Celeste Ng:Yeah, I think I did and thought of it as almost reverse engineering what writers that I loved were doing. So, for example, um, when I started writing, um, when I was writing my first novel, Everything I Never Told You, I eventually realized that I wanted to tell it in this omniscient point of view because I realized that this book was gonna be about secrets and nobody in the family knew everything. But somebody had to know these things and that person was gonna be the narrator. That was gonna be the person who was gonna help the reader put it together. And I was really scared because I did not know how to do that.
And so what I did was I went to my bookshelf and I pulled down some books that I love. So I pulled down Oliver Twist by Dickens. I pulled down the God of Small Things by Arundhati Roy. I pulled down Midnight's Children by Salman Rushdie. You know, all these books that were told in that point of view. And I looked at their first few pages to go, “Okay, how did they do this? How did they create that voice? How did they structure the book? How did you know-- just can I look at all of these examples and distill from that any kind of guideline about how to put it together?”
And that's been, I feel like one of, one of the ways that I learn from other writers now very concretely, is I go, “Ooh, you're doing something cool. How did you do that? Let me study it.” And then maybe I can start to use those principles that this other writer has taught me for my own purposes.
On Being a Critic and a Fan
Celeste Ng: It's hard to turn off the writer part of my brain and just be a reader. In fact, I know that a book has really hooked me if I'm not thinking at all about any of the stylistic choices that the writer has made. Um, and it's rare, but it's a huge compliment. Like, "Oh, this book is doing something.” And I'll tell my husband, like, “I was not thinking about any of the writer stuff at all.” And he'll immediately take the book from me and go read it.

**Stated problem 1:** In the interview excerpt, which novel was Celeste Ng writing when she decided to use an omniscient point of view?
**Stated problem 2:** Retype the interview excerpt between "And that's been, I" and "go read it.", inclusive.
These records were drawn from a separate source.

(Word and item position data)
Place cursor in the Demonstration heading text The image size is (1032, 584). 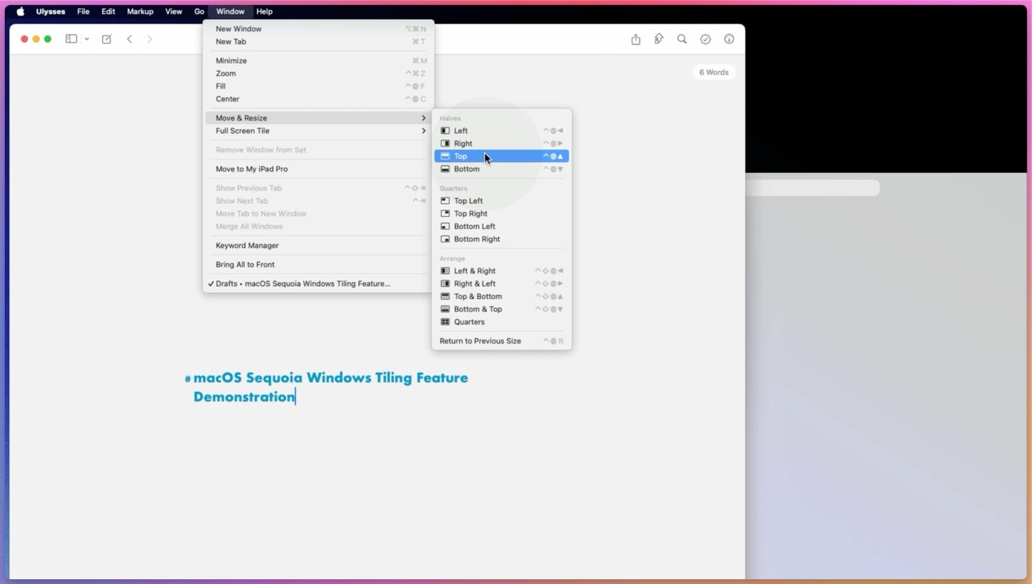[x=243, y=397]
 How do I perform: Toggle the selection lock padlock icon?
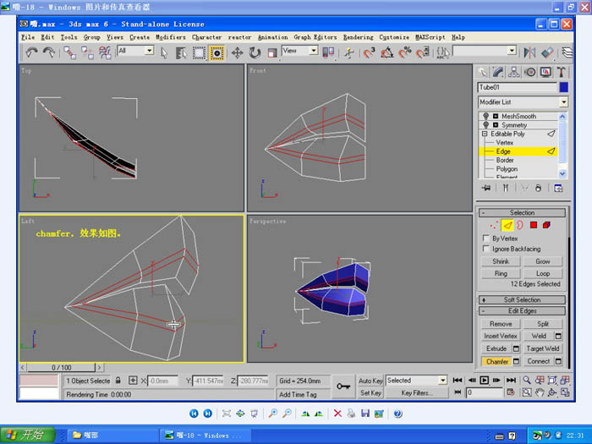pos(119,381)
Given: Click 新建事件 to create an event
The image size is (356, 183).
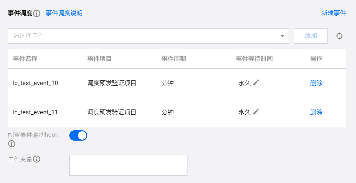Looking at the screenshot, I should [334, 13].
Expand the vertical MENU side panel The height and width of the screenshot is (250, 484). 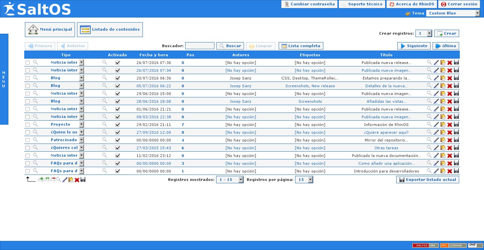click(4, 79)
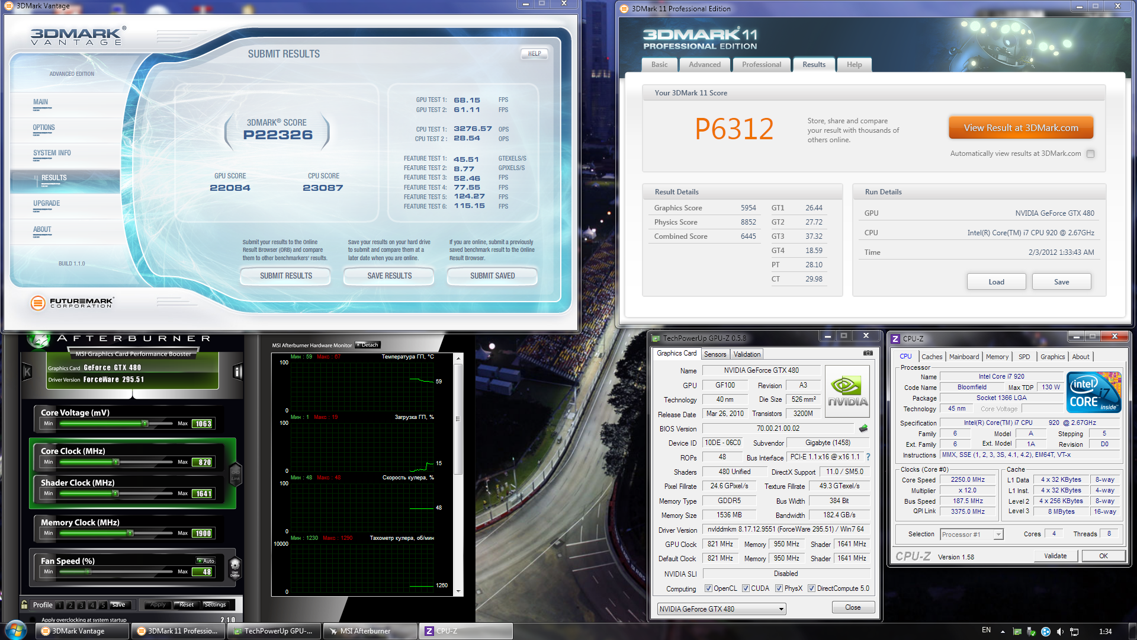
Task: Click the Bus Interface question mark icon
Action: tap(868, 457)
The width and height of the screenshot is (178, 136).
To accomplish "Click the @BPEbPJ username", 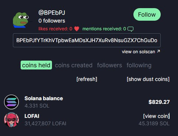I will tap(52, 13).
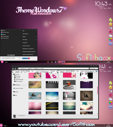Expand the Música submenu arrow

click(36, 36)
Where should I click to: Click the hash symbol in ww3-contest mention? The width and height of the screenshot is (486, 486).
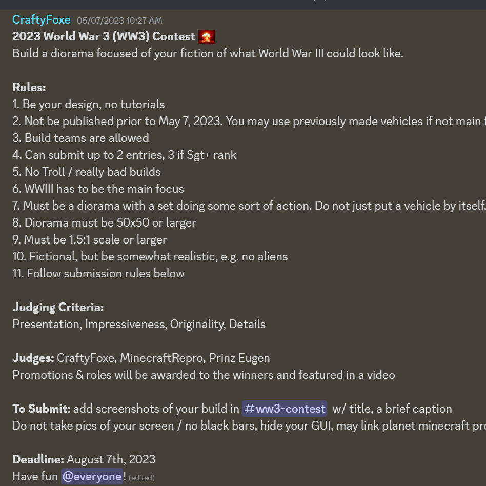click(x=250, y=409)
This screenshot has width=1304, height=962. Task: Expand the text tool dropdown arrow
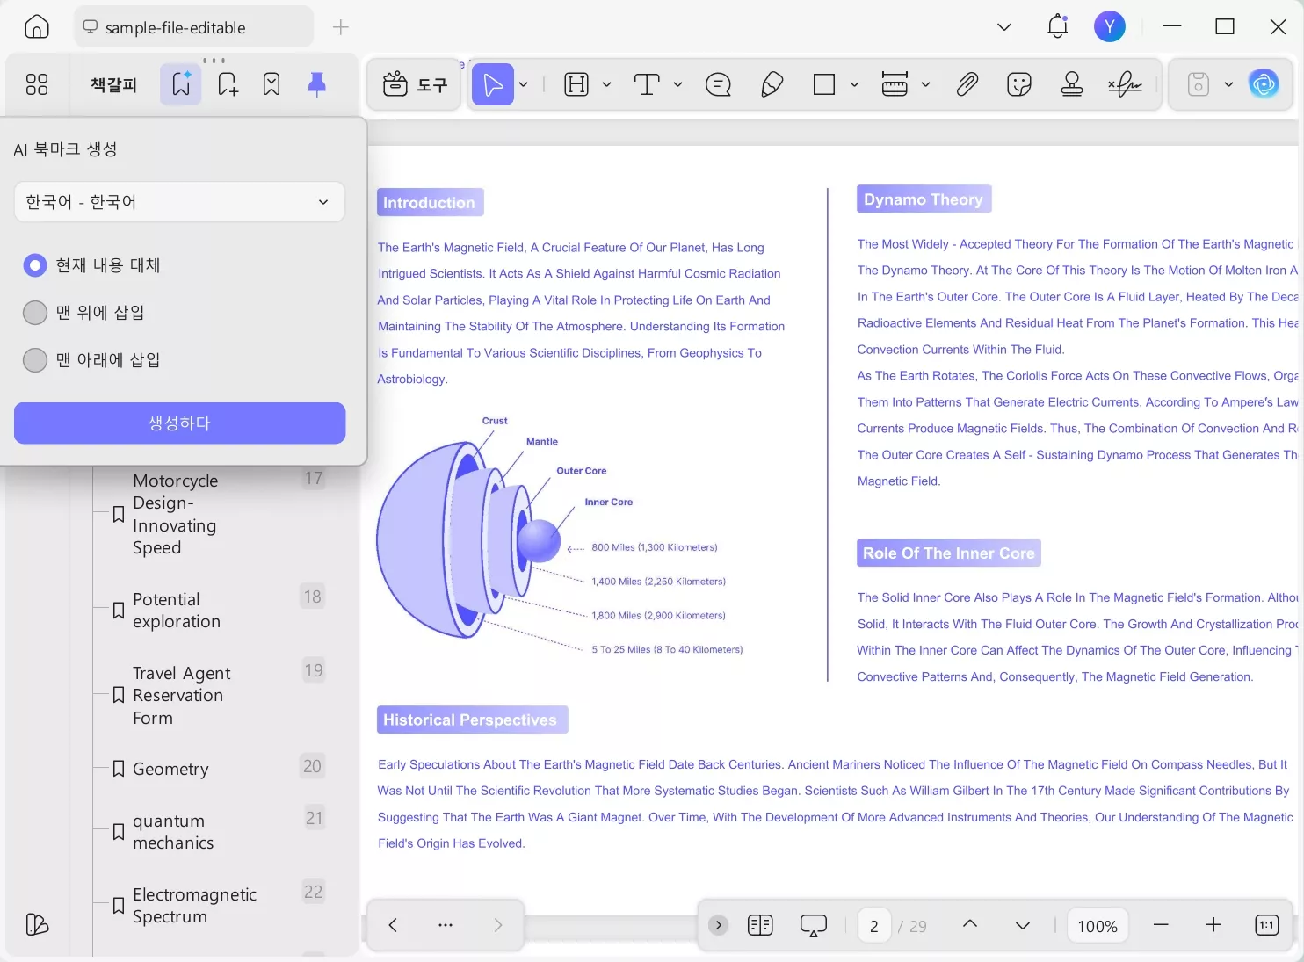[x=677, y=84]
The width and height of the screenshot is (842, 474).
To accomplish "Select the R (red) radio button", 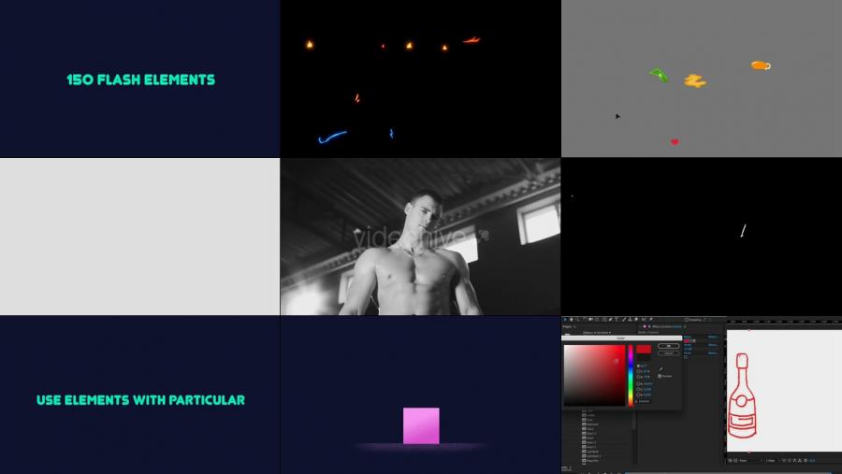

**Final answer 1:** Everything I Never Told You.

**Final answer 2:**
And that's been, I feel like one of, one of the ways that I learn from other writers now very concretely, is I go, “Ooh, you're doing something cool. How did you do that? Let me study it.” And then maybe I can start to use those principles that this other writer has taught me for my own purposes.
On Being a Critic and a Fan
Celeste Ng: It's hard to turn off the writer part of my brain and just be a reader. In fact, I know that a book has really hooked me if I'm not thinking at all about any of the stylistic choices that the writer has made. Um, and it's rare, but it's a huge compliment. Like, "Oh, this book is doing something.” And I'll tell my husband, like, “I was not thinking about any of the writer stuff at all.” And he'll immediately take the book from me and go read it.